Twenty years ago on September 11th, I was just getting settled at my desk at work after returning from the trip of a lifetime. I had just spent two weeks exploring jungle caves and Mayan ruins in Belize, and wasn’t quite sure how I was going to re-adjust to my tech support gig after being out in The Actual World for basically the first time as an adult.
As I was signing into my email, my phone rang.
“Are you watching the news?” Becky sounded slightly breathless.
“No, I just got to work, why? What’s going on?”
“Bring up a news site. Something is happening. A plane just hit a skyscraper in New York.”
I pulled up a site and saw a picture of a plane hitting a building, with a little blurb about breaking news, but the internet was a much different place in 2001 and it was actually fairly hard to find much as it was happening. Becky was home and had the news on so she was relaying information to me as it was reported. We watched the second plane hit in as close to real time as was possible at that point.
A couple minutes later, someone down the hall from my office yelled that everyone needed to come watch the news. They had a TV set up and CNN or something was on. It was a small office, only a handful of us. We stood around, fixated on the set, still not understanding what was going on. Cell phones started ringing, then office phones. People wandered off to take calls and then came back, sometimes with wet eyes, sometimes with pale faces.
Our little office in Vermont was a long, long way from Manhattan, but some of my coworkers had family down in that general area, and we were all booked to go to a trade show in the city at the end of October. I had just flown in to JFK on my way home from Belize two days before. The friend I had been travelling with was still there, spending time with other friends for a few days before his flight back to London. They were staying just a few blocks from the towers. We had walked by them one night on our way to dinner before we left for Belize.

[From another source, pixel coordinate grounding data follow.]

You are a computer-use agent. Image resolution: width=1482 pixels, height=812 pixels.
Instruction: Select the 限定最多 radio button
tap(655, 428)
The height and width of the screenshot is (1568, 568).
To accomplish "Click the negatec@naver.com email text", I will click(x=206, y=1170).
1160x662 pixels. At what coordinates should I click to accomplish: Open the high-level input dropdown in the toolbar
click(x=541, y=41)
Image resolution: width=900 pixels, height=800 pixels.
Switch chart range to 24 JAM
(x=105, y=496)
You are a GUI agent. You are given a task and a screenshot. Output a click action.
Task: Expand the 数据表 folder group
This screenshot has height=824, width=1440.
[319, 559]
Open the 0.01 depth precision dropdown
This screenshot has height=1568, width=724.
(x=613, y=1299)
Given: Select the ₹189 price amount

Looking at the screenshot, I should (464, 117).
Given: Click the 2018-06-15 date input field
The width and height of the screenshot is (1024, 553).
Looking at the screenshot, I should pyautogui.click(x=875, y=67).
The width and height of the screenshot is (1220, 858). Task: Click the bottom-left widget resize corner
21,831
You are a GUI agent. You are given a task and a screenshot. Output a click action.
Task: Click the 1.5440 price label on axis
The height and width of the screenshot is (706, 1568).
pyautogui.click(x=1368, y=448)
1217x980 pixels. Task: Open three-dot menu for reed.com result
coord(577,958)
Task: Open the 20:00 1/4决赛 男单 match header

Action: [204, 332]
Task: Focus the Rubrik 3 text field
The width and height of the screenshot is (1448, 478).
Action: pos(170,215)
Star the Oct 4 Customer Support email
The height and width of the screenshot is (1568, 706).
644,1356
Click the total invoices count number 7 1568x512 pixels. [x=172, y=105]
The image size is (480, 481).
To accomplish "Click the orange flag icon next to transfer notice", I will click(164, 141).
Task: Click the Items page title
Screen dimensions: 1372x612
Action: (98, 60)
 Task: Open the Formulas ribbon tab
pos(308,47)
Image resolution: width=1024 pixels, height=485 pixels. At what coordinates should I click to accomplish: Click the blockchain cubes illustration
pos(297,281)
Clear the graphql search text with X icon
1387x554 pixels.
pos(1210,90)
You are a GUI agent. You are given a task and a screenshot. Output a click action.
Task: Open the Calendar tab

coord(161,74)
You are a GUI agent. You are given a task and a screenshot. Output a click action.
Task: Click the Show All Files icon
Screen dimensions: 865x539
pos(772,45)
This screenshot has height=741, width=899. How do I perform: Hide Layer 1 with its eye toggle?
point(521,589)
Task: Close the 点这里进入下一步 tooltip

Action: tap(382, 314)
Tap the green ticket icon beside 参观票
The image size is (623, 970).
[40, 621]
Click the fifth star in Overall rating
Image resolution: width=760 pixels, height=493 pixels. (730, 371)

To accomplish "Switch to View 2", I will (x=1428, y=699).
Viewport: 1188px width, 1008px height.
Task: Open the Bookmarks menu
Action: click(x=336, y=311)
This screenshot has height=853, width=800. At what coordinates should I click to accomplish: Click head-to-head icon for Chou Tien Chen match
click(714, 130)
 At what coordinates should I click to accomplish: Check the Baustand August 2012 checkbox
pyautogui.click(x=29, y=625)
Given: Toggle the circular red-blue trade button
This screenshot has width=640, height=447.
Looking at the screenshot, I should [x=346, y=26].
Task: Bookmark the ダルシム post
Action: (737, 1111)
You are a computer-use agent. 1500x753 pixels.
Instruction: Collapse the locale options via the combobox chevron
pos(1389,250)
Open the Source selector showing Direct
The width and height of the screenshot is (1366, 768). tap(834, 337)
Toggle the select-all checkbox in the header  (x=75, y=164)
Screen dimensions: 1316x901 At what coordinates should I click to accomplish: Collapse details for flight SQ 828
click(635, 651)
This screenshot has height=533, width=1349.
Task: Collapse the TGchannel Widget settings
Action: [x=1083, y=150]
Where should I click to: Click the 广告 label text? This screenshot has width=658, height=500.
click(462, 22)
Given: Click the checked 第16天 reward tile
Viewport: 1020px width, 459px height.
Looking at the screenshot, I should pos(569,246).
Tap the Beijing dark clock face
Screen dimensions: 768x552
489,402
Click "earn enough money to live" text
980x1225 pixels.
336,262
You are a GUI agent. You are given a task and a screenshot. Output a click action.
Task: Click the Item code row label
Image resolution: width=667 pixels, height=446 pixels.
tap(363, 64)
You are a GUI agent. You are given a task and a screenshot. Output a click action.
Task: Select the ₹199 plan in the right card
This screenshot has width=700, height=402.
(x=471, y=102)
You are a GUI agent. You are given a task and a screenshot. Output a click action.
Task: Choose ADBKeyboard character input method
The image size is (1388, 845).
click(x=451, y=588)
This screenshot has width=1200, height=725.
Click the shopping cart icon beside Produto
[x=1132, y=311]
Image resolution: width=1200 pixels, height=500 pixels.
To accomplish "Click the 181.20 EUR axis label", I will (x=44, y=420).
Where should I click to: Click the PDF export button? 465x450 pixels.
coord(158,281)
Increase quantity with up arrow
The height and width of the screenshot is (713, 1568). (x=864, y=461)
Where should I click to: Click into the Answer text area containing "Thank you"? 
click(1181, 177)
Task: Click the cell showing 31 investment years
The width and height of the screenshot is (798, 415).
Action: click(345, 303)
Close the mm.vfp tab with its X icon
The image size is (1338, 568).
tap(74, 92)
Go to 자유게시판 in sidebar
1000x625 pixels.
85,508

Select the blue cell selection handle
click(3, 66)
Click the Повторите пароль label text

Nobody in the office really knew what to do with themselves. Someone said that the local Catholic church was doing mass shortly and several of us decided to go. I don’t think a single one of us was Catholic, but it was more about being with other people and trying to wrap our heads around what was going on.
Mass was surreal. I had never been to a Catholic church before and had zero understanding of what to say or do. I mostly just sat and cried on and off as waves of emotion washed over me. Everyone else was doing basically the same thing, although most of them knew when they should be kneeling, at least. When it was over, my coworkers and I wandered back to the office in a daze. We were greeted with the news that two more planes had been hijacked – one crashed in the Pennsylvania countryside and the other hit the Pentagon.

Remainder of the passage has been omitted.